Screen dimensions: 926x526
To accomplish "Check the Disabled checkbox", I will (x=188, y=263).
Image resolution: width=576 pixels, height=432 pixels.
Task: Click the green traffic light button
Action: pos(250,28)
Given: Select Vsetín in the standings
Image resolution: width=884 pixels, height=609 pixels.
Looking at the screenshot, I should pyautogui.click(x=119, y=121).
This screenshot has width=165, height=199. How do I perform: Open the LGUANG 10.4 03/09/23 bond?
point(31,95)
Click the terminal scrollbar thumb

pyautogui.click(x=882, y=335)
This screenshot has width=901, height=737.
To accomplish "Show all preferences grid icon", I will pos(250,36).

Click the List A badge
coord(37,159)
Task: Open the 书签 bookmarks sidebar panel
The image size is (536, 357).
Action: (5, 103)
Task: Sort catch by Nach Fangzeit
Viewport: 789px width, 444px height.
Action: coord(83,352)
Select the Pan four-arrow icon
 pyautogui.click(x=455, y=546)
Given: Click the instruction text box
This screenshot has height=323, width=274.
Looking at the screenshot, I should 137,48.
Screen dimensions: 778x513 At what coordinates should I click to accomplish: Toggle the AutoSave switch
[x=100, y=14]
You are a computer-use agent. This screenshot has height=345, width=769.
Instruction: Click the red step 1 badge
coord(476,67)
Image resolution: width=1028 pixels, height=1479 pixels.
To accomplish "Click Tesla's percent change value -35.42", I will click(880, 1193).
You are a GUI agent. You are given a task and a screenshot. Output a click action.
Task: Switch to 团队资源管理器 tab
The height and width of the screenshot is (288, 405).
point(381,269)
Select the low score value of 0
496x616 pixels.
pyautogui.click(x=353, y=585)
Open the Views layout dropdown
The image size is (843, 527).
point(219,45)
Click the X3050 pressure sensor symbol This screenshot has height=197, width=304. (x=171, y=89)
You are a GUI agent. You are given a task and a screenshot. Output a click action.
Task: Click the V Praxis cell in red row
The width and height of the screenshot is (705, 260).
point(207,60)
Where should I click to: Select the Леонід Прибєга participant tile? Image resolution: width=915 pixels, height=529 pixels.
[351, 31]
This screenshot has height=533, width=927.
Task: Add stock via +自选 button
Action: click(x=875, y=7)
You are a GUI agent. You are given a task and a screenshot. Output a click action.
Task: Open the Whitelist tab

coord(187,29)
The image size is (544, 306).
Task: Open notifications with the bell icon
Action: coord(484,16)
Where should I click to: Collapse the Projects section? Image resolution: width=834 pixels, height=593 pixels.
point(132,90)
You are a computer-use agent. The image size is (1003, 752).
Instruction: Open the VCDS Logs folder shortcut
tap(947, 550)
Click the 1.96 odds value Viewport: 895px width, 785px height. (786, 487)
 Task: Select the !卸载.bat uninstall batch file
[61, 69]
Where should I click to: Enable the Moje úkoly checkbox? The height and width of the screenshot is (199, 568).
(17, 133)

▶ [Task details]
Look over the records. Copy the lines that include the word "value".

▶ [Problem solution]
To accomplish "Click Tesla's percent change value -35.42", I will click(880, 1193).
Select the low score value of 0
Click the 1.96 odds value Viewport: 895px width, 785px height. (786, 487)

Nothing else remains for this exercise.